_Directions_:
(A) In the travel blog post, how many days did the writer spend in Perth attending a training course for supervisors?
(B) Based on the travel blog post, mark each statement yes or no and quote the words of the post that decide it: (i) The writer had left the car with a couple while away. (ii) Ray was there in person when the writer came for the car keys. (iii) The writer reached the secluded beach after about two hours of walking.

_Supplied passage_:

◇ ◇ ◇ ◇

Warning this is a long one......
I came across an old travel blog from a NY writer who travelled around the world for a year without flying (Except for one or two emergencies). Reading her old blog and its actual description of her travels has guilted me into making more of an effort in my own words. I am by no means a writer and so I apologise in advance but I will do my best to make this blog more than just a list of places I have been.
Here goes...
After 4 days living in a very nice apartment in Perth attending a traning course for supervisors I was ready to head north to some warmth and start my 5 days away from work.
I pakced up the hire car with my bag and my new guitar (I bought a acousitc guitar on my first day in Perth) and headed to the airport. The one advantage of FIFO is I get access to the Qantas club so I checked in and headed up the escalator to my free breakfast.
When I landed in Darwin I jumped into a taxi and headed to Harvey Norman. The male half of couple I had left my car with while I was away worked as a delivery driver at Harvey Norman and had obvioulsy driven it to work that morning. I felt a little out of place as I stepped out of the taxi with a Guitar, Backpack, Laptop and Bag infront of a department store in the middle of suburban Darwin (Which is a long way from the city). I wandered around the back of the store and tracked down a guy called Ray (Well ray wasnt there but I was shown to his office) who had my car keys. I rearranged all my stuff and headed up to the beachfront for a wander.
I pulled into a carpark full of backacker vans and sat in the car enjoying the airconditioning for a while. Once the day cooled off a bit I went for a wander along the beach and around the headland. After strolling along for about half an hour I found myself in a nice little secluded beach where I could go no further, so I perched myself on a nice little rock ledge in the shade and sat there watching the world go by for an hour or so. After a while (and a little nap) I wandered back to the carpark and pulled all my gear out of the car and set up the bed.

◇ ◇ ◇ ◇

_Available data_:
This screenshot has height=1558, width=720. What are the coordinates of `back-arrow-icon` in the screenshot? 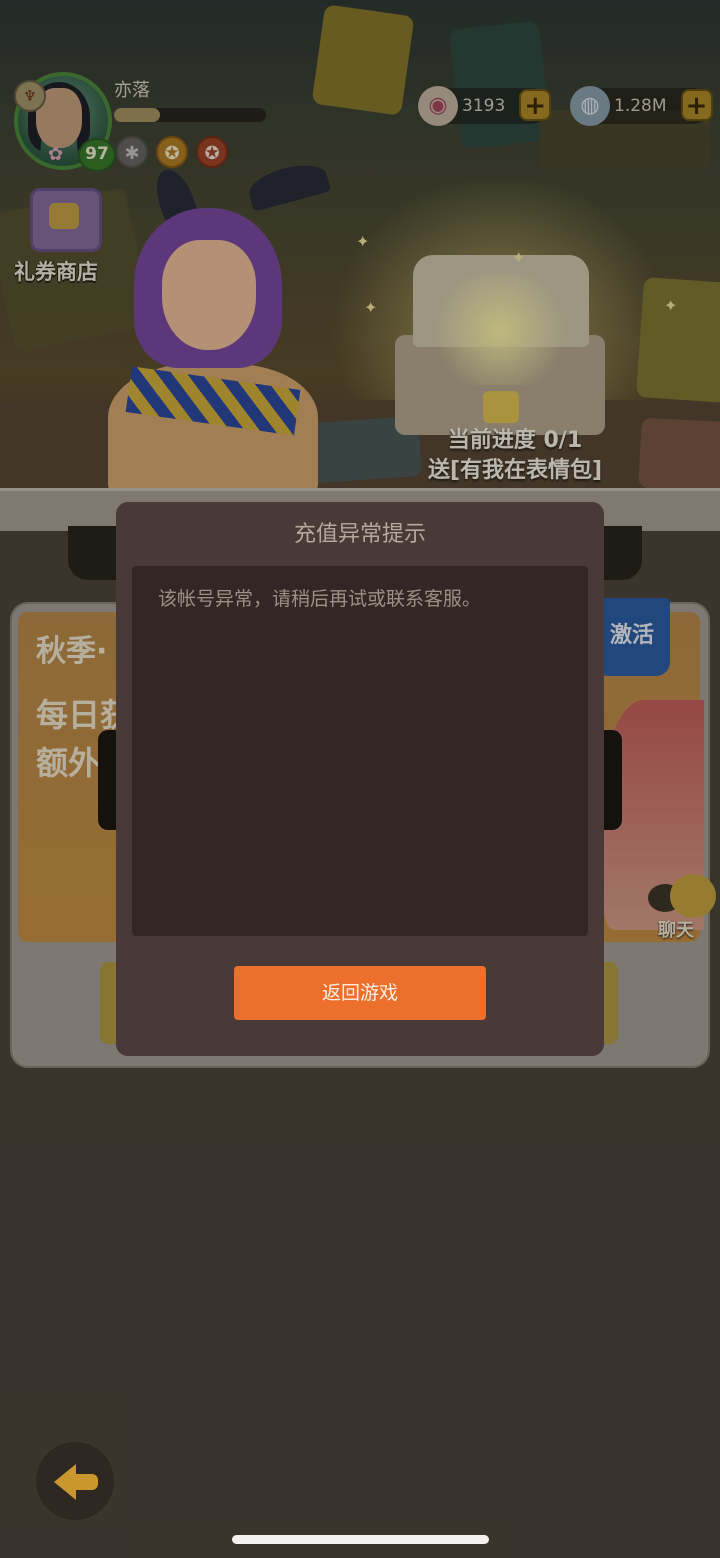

◇ ◇ ◇ ◇

_Solutions below_:
(A) 4 days.

(B)
(i) Yes: "The male half of couple I had left my car with while I was away worked as a delivery driver at Harvey Norman"
(ii) No: "Well ray wasnt there but I was shown to his office"
(iii) No: "After strolling along for about half an hour I found myself in a nice little secluded beach"